The sweep has further thinned the ranks of an opposition whose veteran leader, Khaleda Zia, is already behind bars serving 10 years for graft.
The 73-year-old’s supporters say the charges are politically motivated to keep Hasina’s chief rival out of the race.
The BNP boycotted the 2014 election over fears it would be rigged, allowing Hasina to be re-elected unchallenged.
That election was condemned by international observers.
The opposition opted to contest the ballot this time around, but with just weeks to go before voting day has not named anyone to run against Hasina.
Still, it has fielded candidates in all 300 constituencies and is counting on a groundswell of support to overcome other hurdles.
“If there are free and fair polls, we will win,” Ahmed said.
The ruling party is confident of victory, and some independent polls suggest Hasina enjoys broad support.
Her administration has presided over record economic growth during its decade in power, and invested considerably in Bangladesh’s rickety infrastructure.
“We are 100% certain that people will vote for us because we worked for the people. We have successfully maintained peace and prosperity,” Jahangir Kabir Nanak, a ruling party spokesman, said.
But Hasina, 71, has refused to dissolve parliament and allow a caretaker government to take over ahead of the election – breaking with long-standing democratic norms.
Experts said this removes limitations on government power during the critical campaign phase, undermining the fairness of the poll.
“There is no level playing field (in the campaign),” M Sakhawat Hossain, a former election
Critics say Hasina has drifted toward authoritarianism, using strict laws to muzzle dissent and media freedom in the Muslim-majority nation of 160mn.
Thousands were jailed after massive student protests in July, including a respected international photographer whose detention and alleged beating drew international opprobrium.
Yesterday, the country’s elite Rapid Action Battalion said it arrested the acting editor of a news website “for publishing anti-state, false and fabricated news”.
Sheikh Riad Muhamed Noor, 40, who also owns little-known 71.com, stands accused of “distorting the history of the country’s liberation war”, Bina Rani Das, a senior RAB official, said.
It came two days after a pro-opposition cyber activist was detained by RAB over charges of spreading false information, she added.
The country’s telecoms regulator has also blocked 58 websites including several pro-opposition news portals due to “security reasons”.

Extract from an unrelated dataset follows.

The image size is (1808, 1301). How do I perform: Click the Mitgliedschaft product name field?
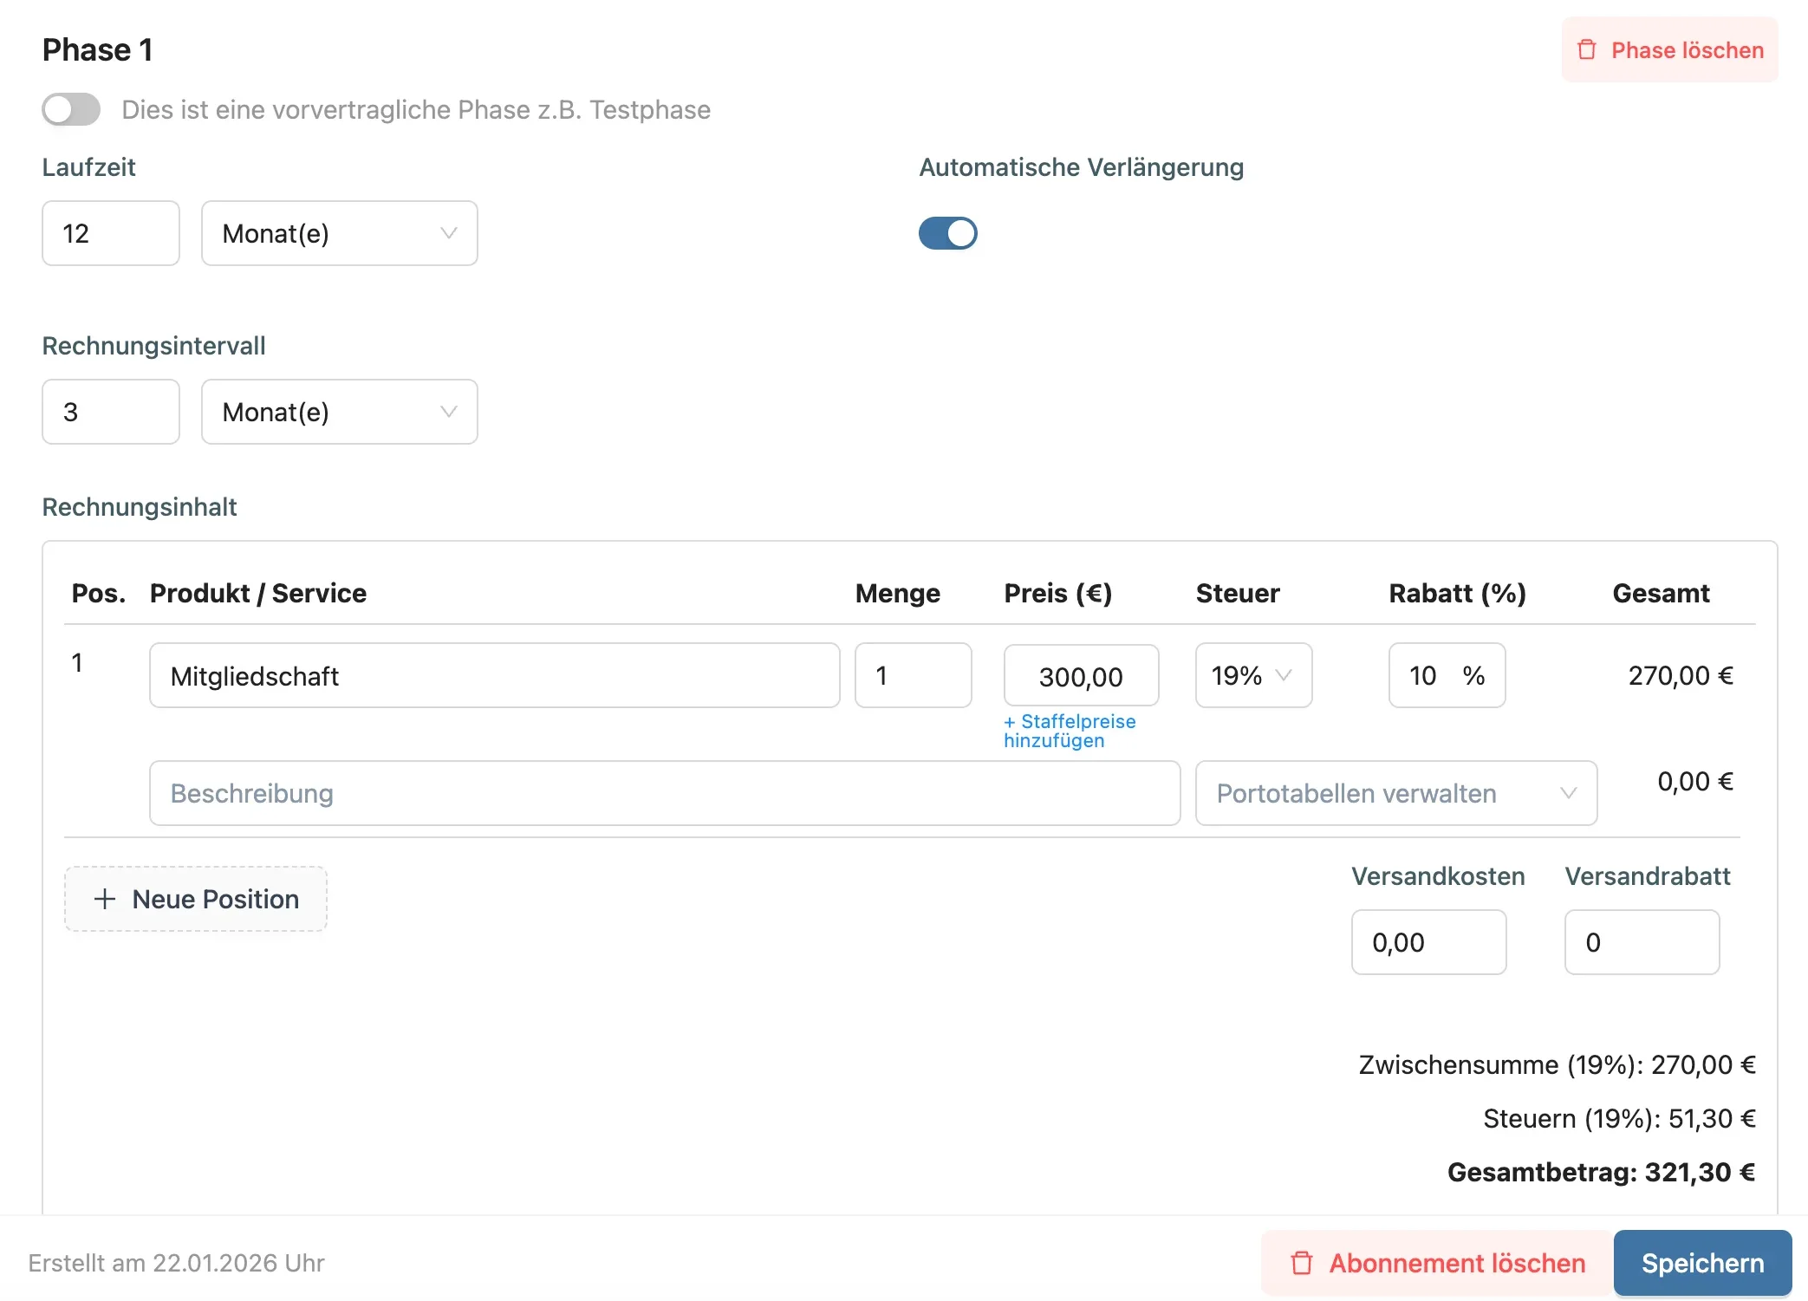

Human rights activists have said the social media clampdown would stifle dissent while the arrests and the disappearance of opposition activists have had a chilling effect on the election.
As the campaign began, the European Union and several European nations called upon the government and all stakeholders “to ensure a genuine, credible, inclusive and
transparent electoral process”.
“They urge all political parties to meet their democratic responsibilities and to refrain from violence; and law enforcement agencies to strictly adhere to the rule of law,” according to a statement.
Bangladesh has been led by either Zia or Hasina since the 1990s.
Their rivalry dates back 30 years but the pair were briefly allies in the late 1980s, as they joined forces to oust a military dictator from power.